◆ **Text**
»»

Detroit artist Rico Africa gets posthumous retrospective at Cass Cafe

Born Robert Berry, the Cass Corridor artist was known for his colorful, witty paintings

click to enlarge Detroit artist Rico Africa's colorful paintings are on view at the Cass Cafe starting on Saturday. - Courtesy photo
Courtesy photo
Detroit artist Rico Africa's colorful paintings are on view at the Cass Cafe starting on Saturday.

When he died in February of complications from pancreatic cancer at age 57, Detroit artist Rico Africa left behind a trove of colorful paintings. Those works will go on view in a posthumous retrospective at Detroit’s Cass Cafe that opens on Saturday.

Born Robert Berry in 1964, Africa came up in Detroit’s Cass Corridor art scene in the 1980s. That’s when fellow artist and Motor City Brewing Works owner John Linardos met him.

“He was always painting,” Linardos says. “He was a prolific painter.”

The show will feature about 50 of Africa’s works on the walls, with dozens more unframed works also available. Prices range from $100 to $3,500 and proceeds from the sales will go to Africa’s mother.

“It’s pretty much everything that had not sold over the years that was in Rico’s possession or that he had friends holding onto,” Linardos says.

Many of the pieces blend collage with oil painting.

“There’s a lot of narrative in his work, a lot of contemporary observations on consumerism, corporate America — it’s all just still so timely,” Linardos says.

He adds, “His work has always had very strong narratives. It’s not like it’s real murky.”

««

◆ **Recorded information**
»»

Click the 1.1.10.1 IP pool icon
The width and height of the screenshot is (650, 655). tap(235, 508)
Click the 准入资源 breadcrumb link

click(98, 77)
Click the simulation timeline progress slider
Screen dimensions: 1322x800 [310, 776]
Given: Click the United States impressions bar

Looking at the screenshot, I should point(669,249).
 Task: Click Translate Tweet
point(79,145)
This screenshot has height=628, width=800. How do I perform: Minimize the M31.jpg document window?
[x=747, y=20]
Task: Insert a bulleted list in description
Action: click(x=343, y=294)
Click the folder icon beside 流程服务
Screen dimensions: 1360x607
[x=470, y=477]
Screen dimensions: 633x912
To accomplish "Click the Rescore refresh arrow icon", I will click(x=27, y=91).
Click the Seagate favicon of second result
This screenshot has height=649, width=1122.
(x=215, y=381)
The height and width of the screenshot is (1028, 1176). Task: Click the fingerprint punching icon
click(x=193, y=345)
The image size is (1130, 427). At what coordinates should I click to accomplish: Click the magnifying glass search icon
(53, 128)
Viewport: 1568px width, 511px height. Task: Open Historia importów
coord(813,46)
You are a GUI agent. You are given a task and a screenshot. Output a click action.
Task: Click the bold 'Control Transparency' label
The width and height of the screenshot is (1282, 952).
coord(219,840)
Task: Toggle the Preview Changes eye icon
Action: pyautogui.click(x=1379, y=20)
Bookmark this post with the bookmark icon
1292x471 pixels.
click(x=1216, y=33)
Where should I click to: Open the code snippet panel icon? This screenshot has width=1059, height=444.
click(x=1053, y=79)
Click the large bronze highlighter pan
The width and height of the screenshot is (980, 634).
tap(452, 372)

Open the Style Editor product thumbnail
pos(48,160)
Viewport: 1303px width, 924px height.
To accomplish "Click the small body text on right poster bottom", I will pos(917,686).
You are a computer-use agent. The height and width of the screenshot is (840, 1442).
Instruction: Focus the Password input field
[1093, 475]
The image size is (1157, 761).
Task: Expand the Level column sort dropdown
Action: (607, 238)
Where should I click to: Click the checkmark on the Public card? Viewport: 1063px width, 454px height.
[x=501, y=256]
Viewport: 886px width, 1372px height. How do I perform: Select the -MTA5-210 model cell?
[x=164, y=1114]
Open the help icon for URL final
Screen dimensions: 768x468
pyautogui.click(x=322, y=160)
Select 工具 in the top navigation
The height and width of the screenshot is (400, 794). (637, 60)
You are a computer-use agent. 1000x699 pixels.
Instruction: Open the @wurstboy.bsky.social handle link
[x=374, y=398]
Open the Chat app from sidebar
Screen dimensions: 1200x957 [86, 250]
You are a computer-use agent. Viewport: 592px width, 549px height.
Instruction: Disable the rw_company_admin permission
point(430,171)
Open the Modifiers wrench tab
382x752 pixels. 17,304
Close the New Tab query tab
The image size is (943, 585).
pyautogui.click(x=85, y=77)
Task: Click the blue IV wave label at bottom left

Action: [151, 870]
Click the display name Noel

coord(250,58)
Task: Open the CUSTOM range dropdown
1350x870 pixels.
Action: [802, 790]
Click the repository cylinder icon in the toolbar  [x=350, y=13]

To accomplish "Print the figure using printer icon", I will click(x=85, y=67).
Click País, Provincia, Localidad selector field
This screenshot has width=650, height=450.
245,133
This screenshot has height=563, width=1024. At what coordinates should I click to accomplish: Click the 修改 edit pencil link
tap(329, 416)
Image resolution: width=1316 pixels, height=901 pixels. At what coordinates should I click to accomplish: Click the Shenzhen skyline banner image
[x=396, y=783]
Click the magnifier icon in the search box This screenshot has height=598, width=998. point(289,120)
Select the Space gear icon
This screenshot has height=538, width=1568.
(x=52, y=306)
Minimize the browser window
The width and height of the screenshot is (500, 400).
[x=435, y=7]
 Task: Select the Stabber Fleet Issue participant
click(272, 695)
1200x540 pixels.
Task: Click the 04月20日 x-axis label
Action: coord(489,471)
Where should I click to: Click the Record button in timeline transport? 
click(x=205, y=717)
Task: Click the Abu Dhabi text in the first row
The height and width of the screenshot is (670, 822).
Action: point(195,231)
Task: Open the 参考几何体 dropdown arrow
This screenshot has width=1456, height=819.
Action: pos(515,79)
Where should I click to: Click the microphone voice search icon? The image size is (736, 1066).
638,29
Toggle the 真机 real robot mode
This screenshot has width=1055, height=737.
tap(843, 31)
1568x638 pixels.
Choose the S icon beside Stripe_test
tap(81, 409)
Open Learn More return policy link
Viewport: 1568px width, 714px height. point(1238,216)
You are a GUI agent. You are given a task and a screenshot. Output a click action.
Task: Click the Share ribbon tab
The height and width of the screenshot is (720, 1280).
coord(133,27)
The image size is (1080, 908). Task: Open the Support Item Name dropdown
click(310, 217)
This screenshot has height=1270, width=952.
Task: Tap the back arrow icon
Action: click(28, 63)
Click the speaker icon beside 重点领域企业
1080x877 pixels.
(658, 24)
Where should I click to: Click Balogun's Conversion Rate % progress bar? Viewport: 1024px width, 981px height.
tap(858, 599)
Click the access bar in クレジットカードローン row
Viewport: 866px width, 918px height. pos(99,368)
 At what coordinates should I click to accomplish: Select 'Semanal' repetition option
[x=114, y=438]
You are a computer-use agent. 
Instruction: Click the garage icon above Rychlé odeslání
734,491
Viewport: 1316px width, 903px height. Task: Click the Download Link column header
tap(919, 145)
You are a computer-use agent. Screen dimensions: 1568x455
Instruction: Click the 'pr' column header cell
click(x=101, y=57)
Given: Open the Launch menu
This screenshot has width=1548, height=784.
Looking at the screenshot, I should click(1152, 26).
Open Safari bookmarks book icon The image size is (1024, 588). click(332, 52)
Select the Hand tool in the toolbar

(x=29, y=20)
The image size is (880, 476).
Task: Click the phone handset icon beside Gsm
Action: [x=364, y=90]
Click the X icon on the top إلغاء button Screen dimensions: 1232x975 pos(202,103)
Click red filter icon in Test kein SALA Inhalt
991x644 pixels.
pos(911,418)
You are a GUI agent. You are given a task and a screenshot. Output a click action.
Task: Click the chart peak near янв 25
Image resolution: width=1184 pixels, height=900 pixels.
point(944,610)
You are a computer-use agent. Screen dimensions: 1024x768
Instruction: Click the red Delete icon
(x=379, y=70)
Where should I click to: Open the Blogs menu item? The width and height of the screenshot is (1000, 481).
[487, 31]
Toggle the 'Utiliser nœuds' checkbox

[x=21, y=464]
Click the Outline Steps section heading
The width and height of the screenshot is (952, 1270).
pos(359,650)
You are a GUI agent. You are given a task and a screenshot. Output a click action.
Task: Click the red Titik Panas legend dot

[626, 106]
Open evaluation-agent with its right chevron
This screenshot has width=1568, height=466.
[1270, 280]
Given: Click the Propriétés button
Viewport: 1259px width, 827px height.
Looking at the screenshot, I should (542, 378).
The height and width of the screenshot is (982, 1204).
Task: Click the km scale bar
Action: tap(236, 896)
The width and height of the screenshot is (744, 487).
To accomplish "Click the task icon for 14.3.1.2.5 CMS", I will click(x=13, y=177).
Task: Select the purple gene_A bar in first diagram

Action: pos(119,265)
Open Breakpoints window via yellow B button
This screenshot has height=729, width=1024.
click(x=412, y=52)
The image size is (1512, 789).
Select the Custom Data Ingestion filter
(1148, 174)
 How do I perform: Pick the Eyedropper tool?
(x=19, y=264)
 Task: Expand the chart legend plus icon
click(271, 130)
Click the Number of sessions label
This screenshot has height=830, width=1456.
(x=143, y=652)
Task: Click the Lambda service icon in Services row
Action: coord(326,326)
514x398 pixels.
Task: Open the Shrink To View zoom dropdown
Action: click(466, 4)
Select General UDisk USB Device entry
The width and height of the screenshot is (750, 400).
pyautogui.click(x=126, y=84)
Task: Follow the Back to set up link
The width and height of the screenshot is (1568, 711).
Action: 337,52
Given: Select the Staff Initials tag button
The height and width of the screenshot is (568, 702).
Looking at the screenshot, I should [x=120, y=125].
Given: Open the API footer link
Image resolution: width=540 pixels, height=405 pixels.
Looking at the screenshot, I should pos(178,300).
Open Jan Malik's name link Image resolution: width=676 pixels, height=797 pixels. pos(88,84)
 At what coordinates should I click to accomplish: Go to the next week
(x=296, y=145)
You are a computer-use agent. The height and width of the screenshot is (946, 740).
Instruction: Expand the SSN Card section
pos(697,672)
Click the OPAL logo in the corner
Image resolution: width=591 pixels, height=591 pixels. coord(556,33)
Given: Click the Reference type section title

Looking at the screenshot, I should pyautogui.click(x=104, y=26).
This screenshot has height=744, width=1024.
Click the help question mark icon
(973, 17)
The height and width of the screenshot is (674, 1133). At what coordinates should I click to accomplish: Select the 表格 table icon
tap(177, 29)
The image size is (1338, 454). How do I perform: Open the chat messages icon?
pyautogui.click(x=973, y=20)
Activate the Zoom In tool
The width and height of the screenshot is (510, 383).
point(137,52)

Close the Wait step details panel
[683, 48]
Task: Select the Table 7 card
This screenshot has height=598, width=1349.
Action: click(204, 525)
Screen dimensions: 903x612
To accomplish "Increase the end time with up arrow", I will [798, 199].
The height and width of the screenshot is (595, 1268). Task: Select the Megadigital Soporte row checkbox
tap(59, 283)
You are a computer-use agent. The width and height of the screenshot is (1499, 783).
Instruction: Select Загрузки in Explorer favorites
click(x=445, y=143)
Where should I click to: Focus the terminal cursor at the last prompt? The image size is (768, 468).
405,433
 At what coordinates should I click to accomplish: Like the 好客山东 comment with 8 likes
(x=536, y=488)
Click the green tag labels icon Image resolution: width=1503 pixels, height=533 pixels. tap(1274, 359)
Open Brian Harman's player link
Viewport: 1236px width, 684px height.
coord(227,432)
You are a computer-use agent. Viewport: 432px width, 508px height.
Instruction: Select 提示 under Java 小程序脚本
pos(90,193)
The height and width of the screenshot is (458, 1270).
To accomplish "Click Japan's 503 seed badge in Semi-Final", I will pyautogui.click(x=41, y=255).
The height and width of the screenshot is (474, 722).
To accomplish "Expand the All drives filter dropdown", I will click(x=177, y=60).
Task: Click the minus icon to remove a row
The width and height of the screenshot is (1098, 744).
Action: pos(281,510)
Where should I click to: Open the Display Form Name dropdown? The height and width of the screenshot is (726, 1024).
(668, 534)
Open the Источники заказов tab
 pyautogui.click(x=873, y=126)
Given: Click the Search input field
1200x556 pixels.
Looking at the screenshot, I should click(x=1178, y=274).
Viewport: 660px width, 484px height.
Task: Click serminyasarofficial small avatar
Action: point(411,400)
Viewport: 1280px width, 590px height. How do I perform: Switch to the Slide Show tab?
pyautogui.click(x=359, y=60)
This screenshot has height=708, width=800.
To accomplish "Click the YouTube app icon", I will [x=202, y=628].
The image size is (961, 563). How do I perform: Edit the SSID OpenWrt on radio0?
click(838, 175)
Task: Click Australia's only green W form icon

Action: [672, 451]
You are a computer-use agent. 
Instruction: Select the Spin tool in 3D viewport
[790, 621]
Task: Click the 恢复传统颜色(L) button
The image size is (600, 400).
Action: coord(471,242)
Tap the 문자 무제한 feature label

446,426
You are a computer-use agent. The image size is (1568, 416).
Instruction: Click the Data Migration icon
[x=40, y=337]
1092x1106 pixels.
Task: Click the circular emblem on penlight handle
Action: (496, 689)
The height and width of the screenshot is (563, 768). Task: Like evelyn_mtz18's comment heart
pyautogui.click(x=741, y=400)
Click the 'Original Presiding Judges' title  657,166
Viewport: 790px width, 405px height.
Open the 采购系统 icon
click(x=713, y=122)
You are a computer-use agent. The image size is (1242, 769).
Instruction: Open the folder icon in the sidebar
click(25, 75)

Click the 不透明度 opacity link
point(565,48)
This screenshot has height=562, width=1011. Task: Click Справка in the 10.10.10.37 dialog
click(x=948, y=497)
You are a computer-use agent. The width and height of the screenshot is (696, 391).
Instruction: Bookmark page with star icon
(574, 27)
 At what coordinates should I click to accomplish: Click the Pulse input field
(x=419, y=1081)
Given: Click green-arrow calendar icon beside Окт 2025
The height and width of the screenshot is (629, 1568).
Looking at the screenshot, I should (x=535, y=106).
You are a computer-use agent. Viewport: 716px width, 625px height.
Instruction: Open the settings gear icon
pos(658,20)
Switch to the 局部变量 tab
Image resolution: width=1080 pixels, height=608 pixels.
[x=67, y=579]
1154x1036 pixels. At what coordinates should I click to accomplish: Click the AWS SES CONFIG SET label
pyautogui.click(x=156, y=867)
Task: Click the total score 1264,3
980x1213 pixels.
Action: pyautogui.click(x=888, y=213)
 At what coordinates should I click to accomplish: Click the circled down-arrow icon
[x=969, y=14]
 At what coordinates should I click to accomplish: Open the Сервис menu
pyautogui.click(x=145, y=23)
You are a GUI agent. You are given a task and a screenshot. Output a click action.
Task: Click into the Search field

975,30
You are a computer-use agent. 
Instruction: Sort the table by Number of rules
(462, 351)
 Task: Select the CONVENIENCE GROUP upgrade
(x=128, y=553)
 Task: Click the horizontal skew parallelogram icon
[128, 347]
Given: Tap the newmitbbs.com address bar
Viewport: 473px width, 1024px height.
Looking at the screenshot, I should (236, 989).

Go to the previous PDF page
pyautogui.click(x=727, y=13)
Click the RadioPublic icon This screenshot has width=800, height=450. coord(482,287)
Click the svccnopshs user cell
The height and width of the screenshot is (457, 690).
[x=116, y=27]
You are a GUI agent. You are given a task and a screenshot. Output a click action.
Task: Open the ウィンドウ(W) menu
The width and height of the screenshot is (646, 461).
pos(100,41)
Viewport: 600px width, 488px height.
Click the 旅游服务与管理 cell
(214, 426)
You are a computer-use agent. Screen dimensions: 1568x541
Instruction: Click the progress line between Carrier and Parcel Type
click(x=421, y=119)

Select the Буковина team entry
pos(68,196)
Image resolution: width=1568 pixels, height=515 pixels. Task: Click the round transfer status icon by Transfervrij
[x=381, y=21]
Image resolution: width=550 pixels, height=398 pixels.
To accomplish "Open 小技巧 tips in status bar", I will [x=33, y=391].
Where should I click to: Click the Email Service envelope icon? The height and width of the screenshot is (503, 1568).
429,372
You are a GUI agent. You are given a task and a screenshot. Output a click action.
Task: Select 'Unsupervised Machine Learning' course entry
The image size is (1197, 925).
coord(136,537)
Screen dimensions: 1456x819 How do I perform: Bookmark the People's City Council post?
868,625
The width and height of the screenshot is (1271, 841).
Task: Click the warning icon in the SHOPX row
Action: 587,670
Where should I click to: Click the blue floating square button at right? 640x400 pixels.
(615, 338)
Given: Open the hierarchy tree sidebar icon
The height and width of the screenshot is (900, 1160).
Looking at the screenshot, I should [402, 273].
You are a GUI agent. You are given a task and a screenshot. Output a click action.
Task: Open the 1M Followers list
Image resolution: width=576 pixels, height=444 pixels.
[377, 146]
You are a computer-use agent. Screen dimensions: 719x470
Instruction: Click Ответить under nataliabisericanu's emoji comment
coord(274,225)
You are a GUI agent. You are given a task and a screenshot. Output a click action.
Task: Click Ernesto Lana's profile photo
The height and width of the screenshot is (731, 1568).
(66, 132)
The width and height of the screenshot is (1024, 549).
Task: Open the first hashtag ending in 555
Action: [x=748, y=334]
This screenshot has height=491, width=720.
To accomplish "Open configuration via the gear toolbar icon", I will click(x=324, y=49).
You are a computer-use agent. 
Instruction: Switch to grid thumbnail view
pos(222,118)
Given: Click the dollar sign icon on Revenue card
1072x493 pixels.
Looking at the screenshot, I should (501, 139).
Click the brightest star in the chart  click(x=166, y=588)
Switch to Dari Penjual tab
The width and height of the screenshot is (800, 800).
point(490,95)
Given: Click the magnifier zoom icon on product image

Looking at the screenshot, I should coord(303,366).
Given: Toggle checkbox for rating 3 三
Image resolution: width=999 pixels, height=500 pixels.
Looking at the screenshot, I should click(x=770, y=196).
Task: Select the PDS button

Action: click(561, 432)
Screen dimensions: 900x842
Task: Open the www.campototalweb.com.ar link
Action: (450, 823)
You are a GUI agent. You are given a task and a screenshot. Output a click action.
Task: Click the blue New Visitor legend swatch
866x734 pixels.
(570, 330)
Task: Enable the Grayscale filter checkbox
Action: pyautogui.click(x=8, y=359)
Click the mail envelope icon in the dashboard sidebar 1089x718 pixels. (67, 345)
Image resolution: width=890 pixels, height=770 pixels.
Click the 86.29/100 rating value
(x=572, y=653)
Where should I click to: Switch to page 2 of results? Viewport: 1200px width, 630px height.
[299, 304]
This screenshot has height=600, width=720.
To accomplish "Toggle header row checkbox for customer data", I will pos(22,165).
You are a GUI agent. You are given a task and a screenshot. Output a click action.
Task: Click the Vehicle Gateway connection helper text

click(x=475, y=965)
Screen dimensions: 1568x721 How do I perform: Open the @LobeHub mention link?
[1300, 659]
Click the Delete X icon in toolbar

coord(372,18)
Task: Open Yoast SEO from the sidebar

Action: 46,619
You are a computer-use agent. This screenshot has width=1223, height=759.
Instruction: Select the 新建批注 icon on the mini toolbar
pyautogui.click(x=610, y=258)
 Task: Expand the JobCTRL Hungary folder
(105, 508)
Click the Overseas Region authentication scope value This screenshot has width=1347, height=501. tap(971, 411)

««

◆ **Activity**
In the article about Rico Africa's retrospective, who will receive the proceeds from sales of the works?

◆ **Exercise solution**
Africa's mother